Thanks for the info. Someone has a pic of that candy red Dragon Rex? The color in the picture above is stunning:bowdown1:


----------



## madmark1 (Mar 27, 2003)

bladerider said:


> Hope this helps,
> 
> J.


That is a sweet colour!!!!


----------



## bladerider (Jun 29, 2002)

But you cant see the subtle gold flake in that pic !!   

J.


----------



## sleeply (Dec 28, 2006)

What about real peal white....:clap:


----------



## madmark1 (Mar 27, 2003)

Pearl white is nice, but white is an unlucky colour for me. Had two cars written off in white, from someone crashing into the back of me.
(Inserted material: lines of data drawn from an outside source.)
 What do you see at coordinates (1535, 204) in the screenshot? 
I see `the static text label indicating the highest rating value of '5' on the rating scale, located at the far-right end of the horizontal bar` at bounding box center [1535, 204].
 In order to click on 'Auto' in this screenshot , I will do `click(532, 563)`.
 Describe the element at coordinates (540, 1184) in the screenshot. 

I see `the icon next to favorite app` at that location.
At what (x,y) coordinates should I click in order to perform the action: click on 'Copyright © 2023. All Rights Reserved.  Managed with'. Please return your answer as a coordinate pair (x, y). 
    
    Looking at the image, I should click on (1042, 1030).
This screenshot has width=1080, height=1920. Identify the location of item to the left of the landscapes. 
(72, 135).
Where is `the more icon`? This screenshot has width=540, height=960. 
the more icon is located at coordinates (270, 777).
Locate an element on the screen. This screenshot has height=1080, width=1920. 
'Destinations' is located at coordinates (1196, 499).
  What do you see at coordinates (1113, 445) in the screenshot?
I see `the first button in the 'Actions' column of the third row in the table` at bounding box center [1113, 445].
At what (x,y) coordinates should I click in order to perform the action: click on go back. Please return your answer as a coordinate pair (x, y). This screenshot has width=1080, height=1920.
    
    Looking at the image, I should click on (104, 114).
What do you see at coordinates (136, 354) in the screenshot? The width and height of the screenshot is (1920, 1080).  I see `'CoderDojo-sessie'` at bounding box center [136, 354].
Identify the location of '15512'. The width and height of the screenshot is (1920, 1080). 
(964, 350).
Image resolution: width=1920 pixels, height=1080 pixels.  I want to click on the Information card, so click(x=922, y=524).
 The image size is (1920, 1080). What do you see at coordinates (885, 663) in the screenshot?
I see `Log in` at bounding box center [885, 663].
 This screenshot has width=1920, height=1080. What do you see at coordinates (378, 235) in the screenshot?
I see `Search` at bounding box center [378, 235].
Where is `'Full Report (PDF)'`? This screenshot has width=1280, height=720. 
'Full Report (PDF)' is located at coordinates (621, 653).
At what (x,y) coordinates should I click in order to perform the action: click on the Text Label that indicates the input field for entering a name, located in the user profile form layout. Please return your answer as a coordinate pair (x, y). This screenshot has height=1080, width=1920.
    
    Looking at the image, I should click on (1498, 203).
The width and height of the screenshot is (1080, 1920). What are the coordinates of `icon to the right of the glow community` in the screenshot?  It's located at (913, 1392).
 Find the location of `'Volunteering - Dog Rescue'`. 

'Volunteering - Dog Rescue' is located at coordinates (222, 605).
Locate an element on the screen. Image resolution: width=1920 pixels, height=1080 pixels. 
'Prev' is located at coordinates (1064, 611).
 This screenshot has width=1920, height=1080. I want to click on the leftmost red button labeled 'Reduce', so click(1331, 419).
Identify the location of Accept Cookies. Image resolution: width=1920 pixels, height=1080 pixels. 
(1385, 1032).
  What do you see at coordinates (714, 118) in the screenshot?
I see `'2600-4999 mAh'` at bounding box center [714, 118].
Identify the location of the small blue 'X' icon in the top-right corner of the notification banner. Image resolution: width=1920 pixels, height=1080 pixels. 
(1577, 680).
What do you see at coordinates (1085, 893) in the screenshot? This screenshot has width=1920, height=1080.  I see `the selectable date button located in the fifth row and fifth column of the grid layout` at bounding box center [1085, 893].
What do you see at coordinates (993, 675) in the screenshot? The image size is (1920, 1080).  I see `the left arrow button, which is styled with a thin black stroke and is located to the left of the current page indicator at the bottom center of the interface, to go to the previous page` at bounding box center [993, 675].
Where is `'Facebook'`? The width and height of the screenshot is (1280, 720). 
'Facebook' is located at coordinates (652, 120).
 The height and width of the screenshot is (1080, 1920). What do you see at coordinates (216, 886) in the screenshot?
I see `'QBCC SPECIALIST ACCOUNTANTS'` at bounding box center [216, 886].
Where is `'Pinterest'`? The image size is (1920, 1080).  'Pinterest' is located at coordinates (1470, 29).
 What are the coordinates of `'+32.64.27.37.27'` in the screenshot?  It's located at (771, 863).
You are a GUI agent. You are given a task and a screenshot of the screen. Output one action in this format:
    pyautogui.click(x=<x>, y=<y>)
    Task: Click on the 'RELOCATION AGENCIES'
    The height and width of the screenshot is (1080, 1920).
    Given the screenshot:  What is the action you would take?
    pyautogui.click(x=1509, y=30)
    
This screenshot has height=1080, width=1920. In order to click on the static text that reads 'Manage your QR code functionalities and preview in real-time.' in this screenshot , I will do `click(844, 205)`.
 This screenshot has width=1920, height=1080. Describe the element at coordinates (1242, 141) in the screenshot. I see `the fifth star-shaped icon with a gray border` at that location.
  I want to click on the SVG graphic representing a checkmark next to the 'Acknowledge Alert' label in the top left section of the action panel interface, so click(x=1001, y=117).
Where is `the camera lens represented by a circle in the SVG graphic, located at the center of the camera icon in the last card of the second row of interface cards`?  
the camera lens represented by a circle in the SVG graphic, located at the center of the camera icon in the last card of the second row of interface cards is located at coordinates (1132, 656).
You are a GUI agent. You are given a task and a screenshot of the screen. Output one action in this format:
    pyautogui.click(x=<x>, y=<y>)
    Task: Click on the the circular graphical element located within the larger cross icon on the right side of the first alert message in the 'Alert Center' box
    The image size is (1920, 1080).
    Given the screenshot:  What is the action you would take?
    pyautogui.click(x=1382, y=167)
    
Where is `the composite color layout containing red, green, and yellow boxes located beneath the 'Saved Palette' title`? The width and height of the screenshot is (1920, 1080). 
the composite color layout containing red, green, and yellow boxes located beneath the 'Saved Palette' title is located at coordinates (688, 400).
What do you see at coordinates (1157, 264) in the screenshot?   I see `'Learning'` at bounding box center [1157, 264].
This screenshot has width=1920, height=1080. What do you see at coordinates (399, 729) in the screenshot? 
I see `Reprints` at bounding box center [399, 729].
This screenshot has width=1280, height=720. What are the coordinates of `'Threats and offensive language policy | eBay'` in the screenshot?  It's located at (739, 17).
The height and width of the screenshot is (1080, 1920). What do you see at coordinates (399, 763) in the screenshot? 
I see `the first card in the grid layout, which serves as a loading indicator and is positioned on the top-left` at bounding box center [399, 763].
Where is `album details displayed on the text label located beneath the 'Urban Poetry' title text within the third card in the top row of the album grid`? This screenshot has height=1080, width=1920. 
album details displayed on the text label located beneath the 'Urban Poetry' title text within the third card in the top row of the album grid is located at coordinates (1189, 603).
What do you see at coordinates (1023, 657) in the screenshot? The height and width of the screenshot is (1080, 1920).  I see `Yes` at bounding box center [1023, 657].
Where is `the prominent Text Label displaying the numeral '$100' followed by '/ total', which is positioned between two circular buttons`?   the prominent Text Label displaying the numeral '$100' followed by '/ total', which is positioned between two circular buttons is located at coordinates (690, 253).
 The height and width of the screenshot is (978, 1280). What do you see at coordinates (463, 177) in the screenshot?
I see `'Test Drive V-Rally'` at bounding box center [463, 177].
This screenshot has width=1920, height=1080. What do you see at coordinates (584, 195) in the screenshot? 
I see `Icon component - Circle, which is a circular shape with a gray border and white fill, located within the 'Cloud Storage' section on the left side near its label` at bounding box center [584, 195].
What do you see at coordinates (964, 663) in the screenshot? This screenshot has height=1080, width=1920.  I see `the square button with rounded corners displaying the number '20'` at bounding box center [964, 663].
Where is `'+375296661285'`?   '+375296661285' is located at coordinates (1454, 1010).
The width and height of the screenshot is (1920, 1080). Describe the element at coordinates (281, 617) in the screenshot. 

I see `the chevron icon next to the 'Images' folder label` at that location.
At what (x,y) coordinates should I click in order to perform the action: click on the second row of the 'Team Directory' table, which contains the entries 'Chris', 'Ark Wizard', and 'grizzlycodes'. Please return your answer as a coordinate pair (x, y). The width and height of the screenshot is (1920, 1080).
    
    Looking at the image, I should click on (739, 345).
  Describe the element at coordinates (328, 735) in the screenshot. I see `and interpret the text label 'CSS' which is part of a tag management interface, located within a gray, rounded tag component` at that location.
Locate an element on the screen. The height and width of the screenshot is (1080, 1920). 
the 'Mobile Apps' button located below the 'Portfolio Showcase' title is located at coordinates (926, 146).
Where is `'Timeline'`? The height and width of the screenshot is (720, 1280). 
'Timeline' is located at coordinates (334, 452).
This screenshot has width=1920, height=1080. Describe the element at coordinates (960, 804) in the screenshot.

So white is not an option!


----------



## GTR-guy (Feb 13, 2006)

I voted for thr candy apple red, but for the R33, I kind of prefer monochrome paint. Silver, black, Gun metal. My only exception would be deep marine blue which the R33 looked fantastic with!


----------



## madmark1 (Mar 27, 2003)

winner Red.... well looks like i've gone that way too.....
Well wait for next year.......


----------



## G40tee (Feb 25, 2008)

cant say i blame you matey but dont copy me! haha


----------



## AndyStuttgart (Feb 14, 2006)

Red is always a good choice


----------



## bladerider (Jun 29, 2002)

Only Ferraris should be red !!


----------